### Fragmento para leer ###

Las medidas de seguridad para evitar los contagios invitan a aislarnos, a evitar todo contacto físico, lo que, llevado a un extremo, puede desencadenar una desconfianza tal que cualquier persona puede representar un potencial peligro para mi vida. Para una persona escrupulosa debe ser muy difícil enfrentarse a esta realidad. Entonces, ¿cómo cultivar un sano autocuidado siendo acogedores con quien lo necesite?

Por otra parte, dichas medidas de precaución apuntan a un sector de la sociedad que cuenta con ciertas seguridades: trabajar y estudiar a distancia suponen un status de vida del que no todos gozan en nuestro país. Para desenvolverse en el ámbito laboral o académico se requiere de una plataforma informática que no todos poseen o que entra en crisis dependiendo del número de usuarios, por ejemplo, en una familia numerosa, aunque goce de cierta estabilidad económica. Por el contrario, hay familias que no pueden optar por estas medidas, pues sus trabajos no pueden realizarse a distancia, sus escuelas no tienen internet, o simplemente porque un día no trabajado o sin asistir a la escuela se transforma en una jornada sin alimento.

Otra realidad muy difícil en tiempo de pandemia es la que viven los hermanos migrantes. Sin trabajo regularizado, sin casa, sin sistema de salud y muchas veces hasta sin alimento son las condiciones que vienen a agudizar su situación. Los tristes episodios de xenofobia que hemos podido observar, incluso entre vecinos, dada la oposición para que enfermos del Covid-19 lleguen a su comuna, o el rechazo al personal de la salud por representar un “peligro sanitario”, son sólo muestras de aquello que está en lo mas profundo de nuestra sociedad. También los encarcelados, cuya situación de hacinamiento, condiciones de salud deplorables y sin visitas que pueden ayudarles a sobrellevar la emergencia, complejizan al doble su situación; son parte de un entorno que viene a mostrarnos los más difícil de este tiempo.

En este camino de pandemia, los más afectados son los mismos: los más necesitados. Ellos representan a los in-visibilizados de siempre, desde antes del coronavirus. Por este motivo, este tiempo puede ser propicio para abrir nuestros ojos y ver a quien camina a nuestro lado. Nuestros ojos pueden estar “impedidos de verlos” por la preocupación de la salud, de la inestabilidad laboral o de la inseguridad económica.

Sin embargo, estamos llamados vivir este tiempo desde la lógica del que ha muerto y resucitado por nosotros en Jerusalén. Aquel lugar de encuentro profundo con Dios da sentido a nuestras vidas y nos permite interpretar la historia como historia sagrada, es decir, historia de diálogo y encuentro con quienes caminamos juntos: Dios y los hermanos. Por ello, el aislamiento social al que se nos invita no debe traducirse en un cerrar apático de nuestras vidas. No podemos transformarnos en asintomáticos sociales, quienes no respetan las medidas de prevención sanitarias, ni tampoco en asintomáticos vitales incapaces de conmovernos y sentir con el otro.

### Datos proporcionados ###

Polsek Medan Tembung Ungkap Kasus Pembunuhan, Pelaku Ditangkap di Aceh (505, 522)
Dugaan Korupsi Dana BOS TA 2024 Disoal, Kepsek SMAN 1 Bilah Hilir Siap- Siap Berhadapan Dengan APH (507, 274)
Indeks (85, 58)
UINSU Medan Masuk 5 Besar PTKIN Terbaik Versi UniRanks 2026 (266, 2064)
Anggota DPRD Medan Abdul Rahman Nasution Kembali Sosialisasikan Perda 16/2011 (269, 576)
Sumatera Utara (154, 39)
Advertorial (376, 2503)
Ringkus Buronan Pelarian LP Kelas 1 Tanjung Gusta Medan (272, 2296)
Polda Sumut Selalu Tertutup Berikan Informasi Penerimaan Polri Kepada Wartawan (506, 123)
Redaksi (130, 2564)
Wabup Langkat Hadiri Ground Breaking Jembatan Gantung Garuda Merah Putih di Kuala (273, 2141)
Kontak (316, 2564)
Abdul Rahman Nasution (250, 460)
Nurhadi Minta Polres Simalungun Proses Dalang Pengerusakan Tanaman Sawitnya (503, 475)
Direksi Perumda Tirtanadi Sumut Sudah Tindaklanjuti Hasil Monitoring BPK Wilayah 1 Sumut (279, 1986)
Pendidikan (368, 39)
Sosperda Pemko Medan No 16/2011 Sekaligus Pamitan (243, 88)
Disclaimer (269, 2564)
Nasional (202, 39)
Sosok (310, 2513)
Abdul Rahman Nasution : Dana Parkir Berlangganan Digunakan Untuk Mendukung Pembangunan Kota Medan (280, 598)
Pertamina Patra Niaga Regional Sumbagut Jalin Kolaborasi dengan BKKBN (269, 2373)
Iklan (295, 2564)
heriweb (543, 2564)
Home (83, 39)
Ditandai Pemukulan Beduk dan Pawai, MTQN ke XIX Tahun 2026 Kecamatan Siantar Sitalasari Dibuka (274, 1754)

###

*Tareas por realizar*:
(1) Devuelve del fragmento sobre la pandemia el tramo que va desde "Sin embargo, estamos" hasta "con el otro.", copiado sin ningún cambio.
(2) Enumera las carencias que, según el fragmento sobre la pandemia, agudizan la situación de los hermanos migrantes.
Para resolver, básate solo en el fragmento y no en el listado.

*Respuestas del ejercicio*:
(1)
Sin embargo, estamos llamados vivir este tiempo desde la lógica del que ha muerto y resucitado por nosotros en Jerusalén. Aquel lugar de encuentro profundo con Dios da sentido a nuestras vidas y nos permite interpretar la historia como historia sagrada, es decir, historia de diálogo y encuentro con quienes caminamos juntos: Dios y los hermanos. Por ello, el aislamiento social al que se nos invita no debe traducirse en un cerrar apático de nuestras vidas. No podemos transformarnos en asintomáticos sociales, quienes no respetan las medidas de prevención sanitarias, ni tampoco en asintomáticos vitales incapaces de conmovernos y sentir con el otro.

(2)
- Sin trabajo regularizado
- Sin casa
- Sin sistema de salud
- Muchas veces, sin alimento